> _Article_:

----------------------------------------

You can also assert absolute performance using standard matchers:

ts
test('parsing is fast enough', async ({ bench }) => {
  const result = await bench('parse', () => {
    parse(largeInput)
  }).run()

  expect(result.throughput.mean).toBeGreaterThan(10_000)
})

Retries

Since benchmarks can be noisy, use the retry option to automatically retry failing benchmark tests:

ts
test('performance comparison', { retry: 3 }, async ({ bench }) => {
  const result = await bench.compare(
    bench('lib1', () => { lib1() }),
    bench('lib2', () => { lib2() }),
  )

  expect(result.get('lib1')).toBeFasterThan(result.get('lib2'))
})

Storing and Replaying Results

Two primitives let you persist benchmark results to disk and compare against them in future runs: the writeResult option saves a result, and bench.from() reads one back.

writeResult

Pass writeResult as a per-bench option to write the result to a JSON file every time the benchmark runs. The path is resolved against the project root:

ts
test('parse', async ({ bench }) => {
  await bench(
    'parse',
    { writeResult: './benchmarks/parse.json' },
    () => parse(largeInput),
  ).run()
})
  • The benchmark always runs. There is no skip-when-cached behaviour and no CLI flag, the file is overwritten on every successful run.
  • If the function throws, the file is not written.

----------------------------------------

> _Brief_: Copy the benchmarking text again, starting at "Since benchmarks can" and ending at "expect(result.get('lib1')).toBeFasterThan(result.get('lib2'))", but substitute "flaky" for "noisy".

> _Supplied data_:
----------------------------------------

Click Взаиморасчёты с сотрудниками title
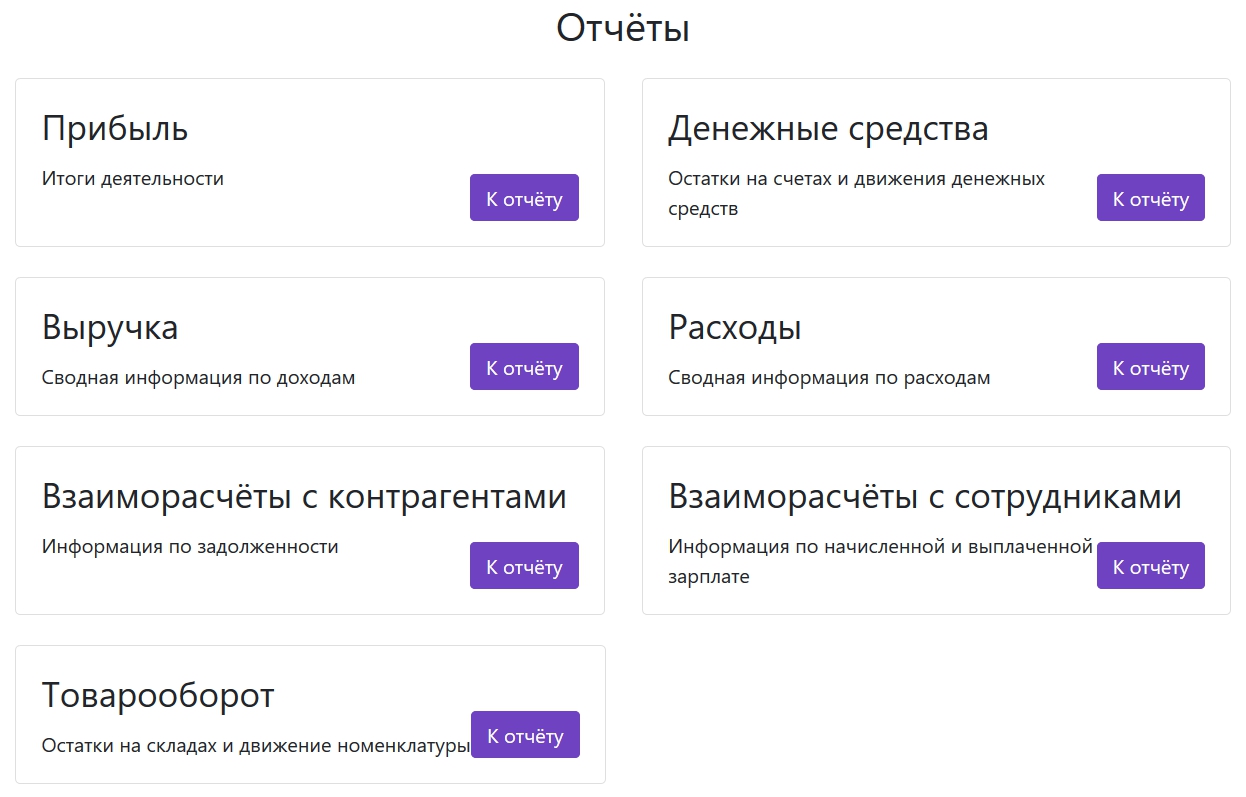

----------------------------------------

> _The answer_:
Since benchmarks can be flaky, use the retry option to automatically retry failing benchmark tests:

ts
test('performance comparison', { retry: 3 }, async ({ bench }) => {
  const result = await bench.compare(
    bench('lib1', () => { lib1() }),
    bench('lib2', () => { lib2() }),
  )

  expect(result.get('lib1')).toBeFasterThan(result.get('lib2'))